> _Exercise details_:
Count the lines in the material below that contain the string "height", and give only that number.

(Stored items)
━━━━━━━━━━

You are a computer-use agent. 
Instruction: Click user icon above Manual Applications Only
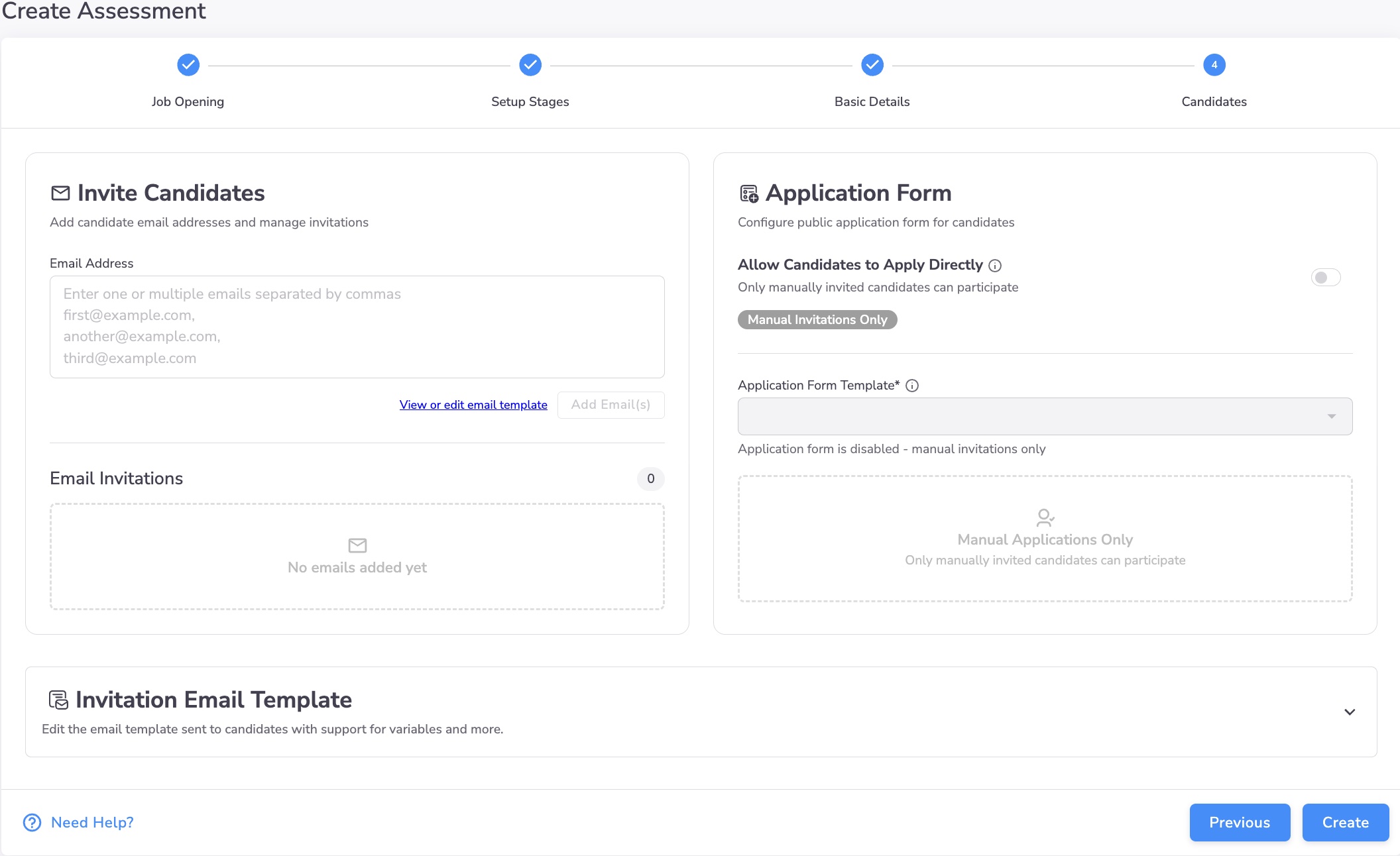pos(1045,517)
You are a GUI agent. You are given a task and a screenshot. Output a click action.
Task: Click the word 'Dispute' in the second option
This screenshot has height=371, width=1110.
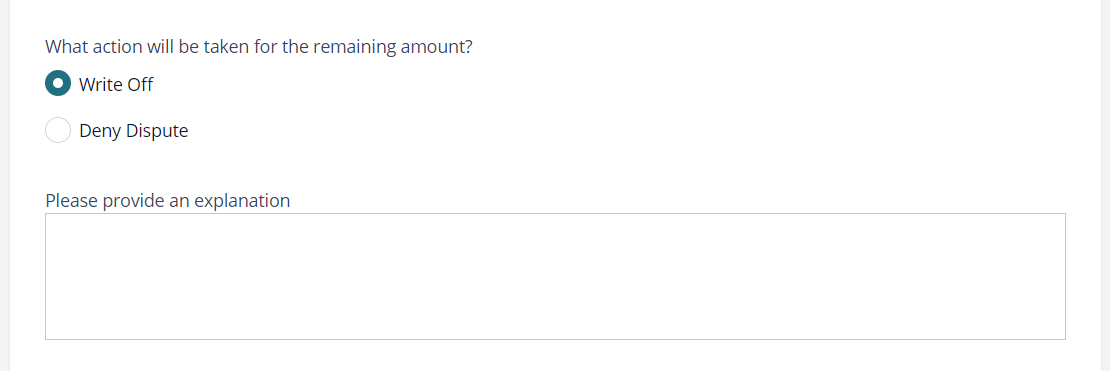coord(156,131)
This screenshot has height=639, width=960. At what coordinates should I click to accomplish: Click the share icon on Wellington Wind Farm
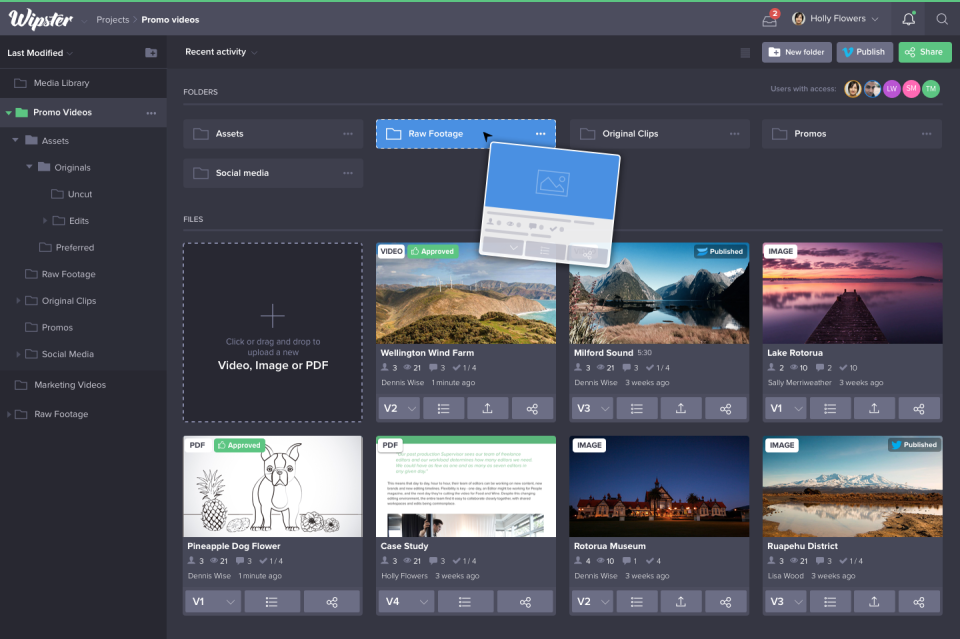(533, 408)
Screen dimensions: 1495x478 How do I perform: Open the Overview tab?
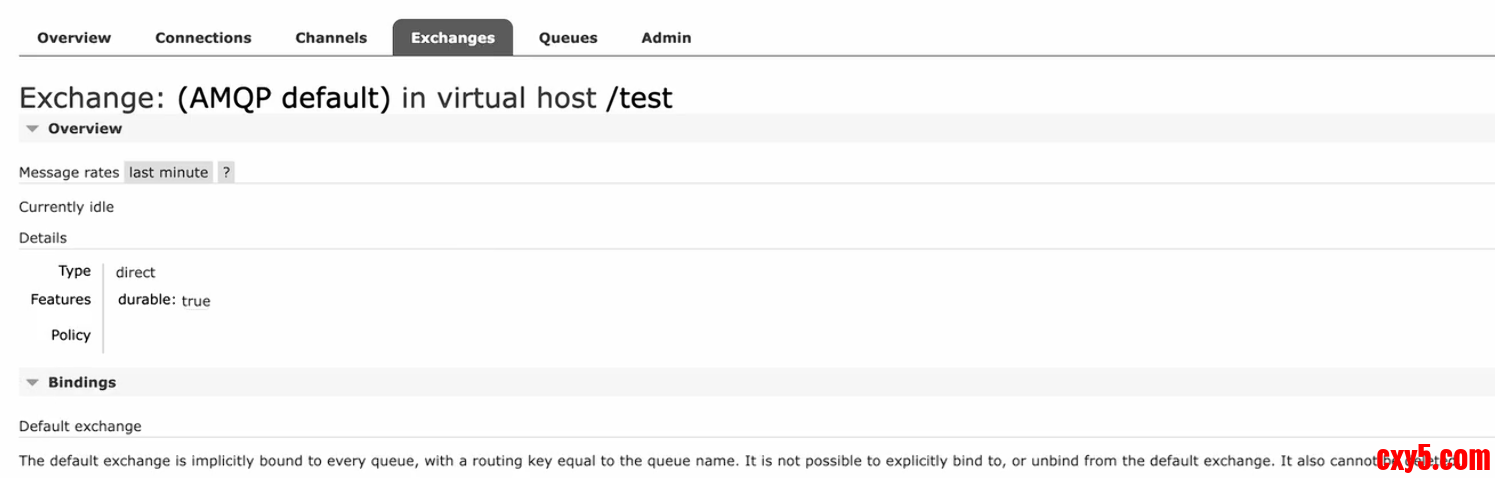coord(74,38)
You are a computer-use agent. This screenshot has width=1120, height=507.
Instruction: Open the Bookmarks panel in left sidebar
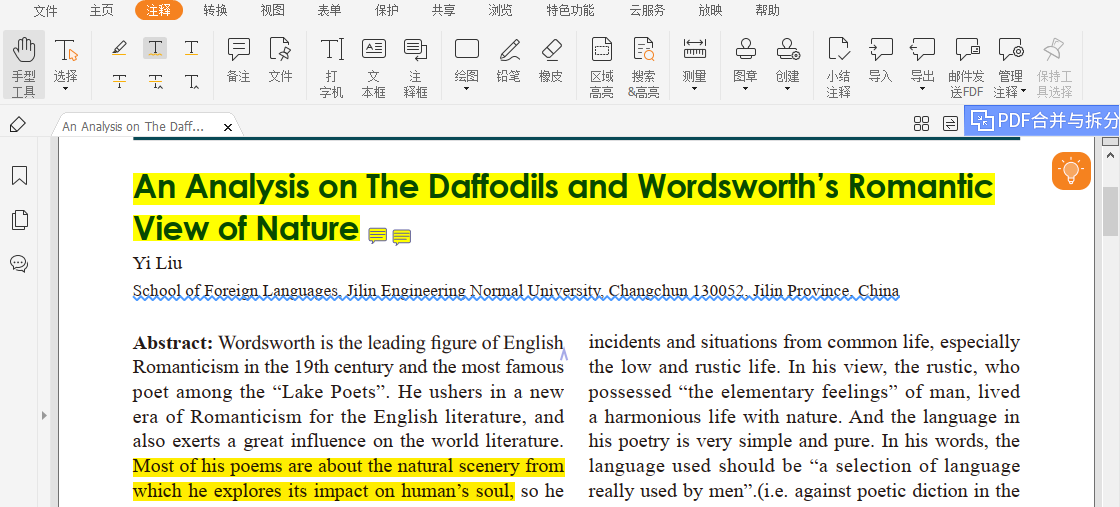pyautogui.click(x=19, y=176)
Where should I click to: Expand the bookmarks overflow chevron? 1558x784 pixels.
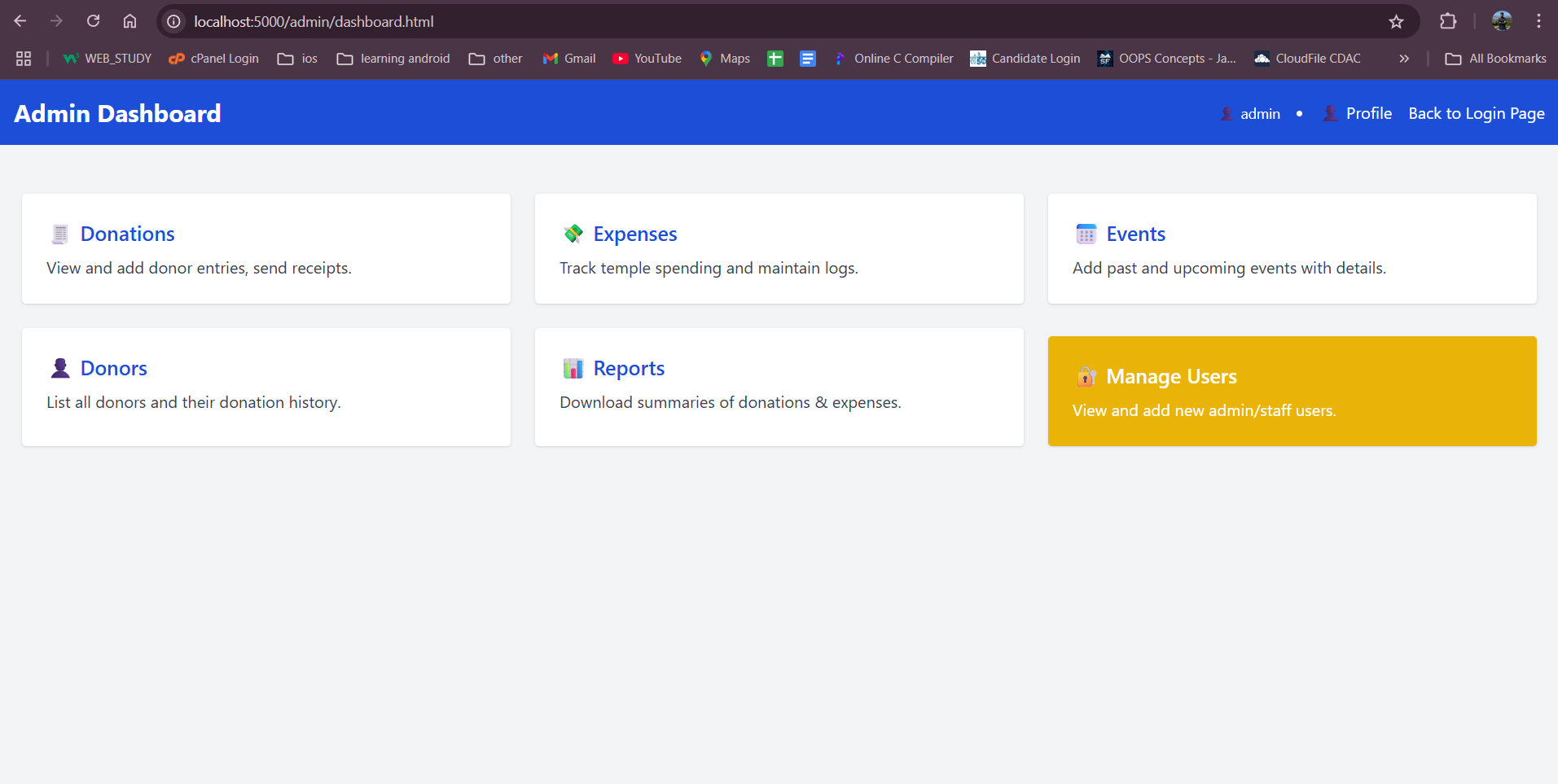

━━━━━━━━━━

> _Complete output_:
3